### Supplied passage
◇ ◇ ◇ ◇ ◇ ◇ ◇
Turkey’s main opposition party and scores of voters have appealed to the election watchdog to annul the results of the critical referendum on constitutional change, that brought in a narrow win for the government. They have argued that unsealed ballot papers and envelopes were counted in open violation of the law.
“This referendum will be recalled as the ‘unsealed election.’ The only thing that needs to be done with regard to this referendum, which has lost its legitimacy, is its annulment,” deputy leader of the Republican People’s Party (CHP) Bülent Tezcan, told reporters after he officially submitted a petition for the annulment to the Supreme Election Board (YSK) on April 18.
The CHP petition cited a number of irregularities during both the voting and counting processes for the April 16 referendum, specifically underlining that the YSK’s decision to count unsealed ballot papers as valid increased suspicions of fraud.
◇ ◇ ◇ ◇ ◇ ◇ ◇
### Supplied data
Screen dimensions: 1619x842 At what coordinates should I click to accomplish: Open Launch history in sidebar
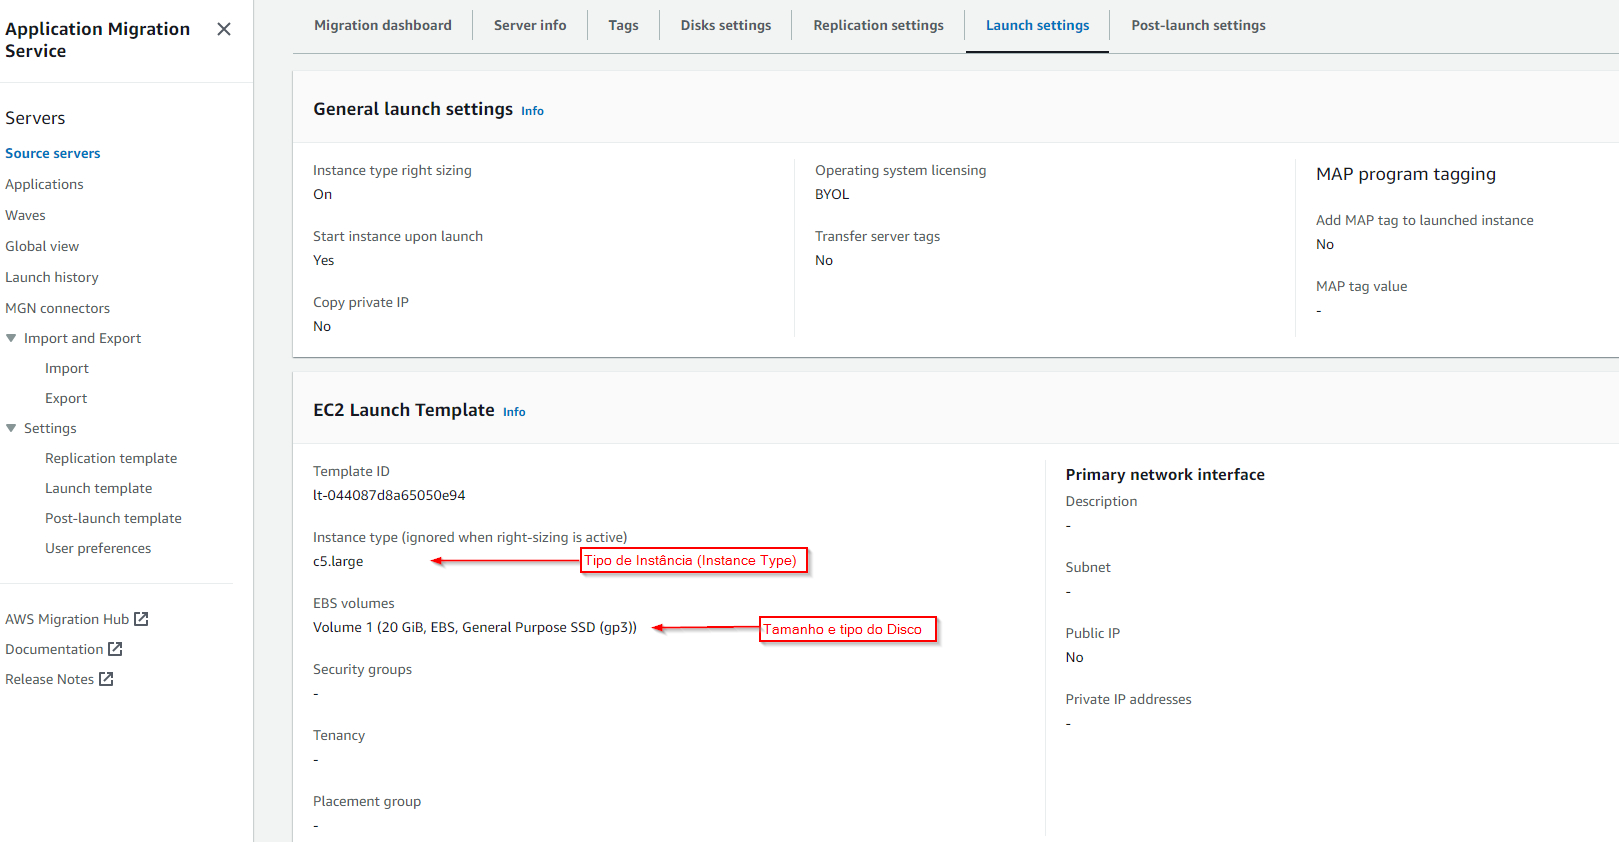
◇ ◇ ◇ ◇ ◇ ◇ ◇
### Exercise task A
From the Turkish referendum article, extract the text starting at "Turkey’s main opposition" and ending at "of the law.".
### Exercise task B
According to the Turkish referendum article, on what date did Bülent Tezcan submit the CHP's annulment petition to the Supreme Election Board?

### Response A
Turkey’s main opposition party and scores of voters have appealed to the election watchdog to annul the results of the critical referendum on constitutional change, that brought in a narrow win for the government. They have argued that unsealed ballot papers and envelopes were counted in open violation of the law.

### Response B
April 18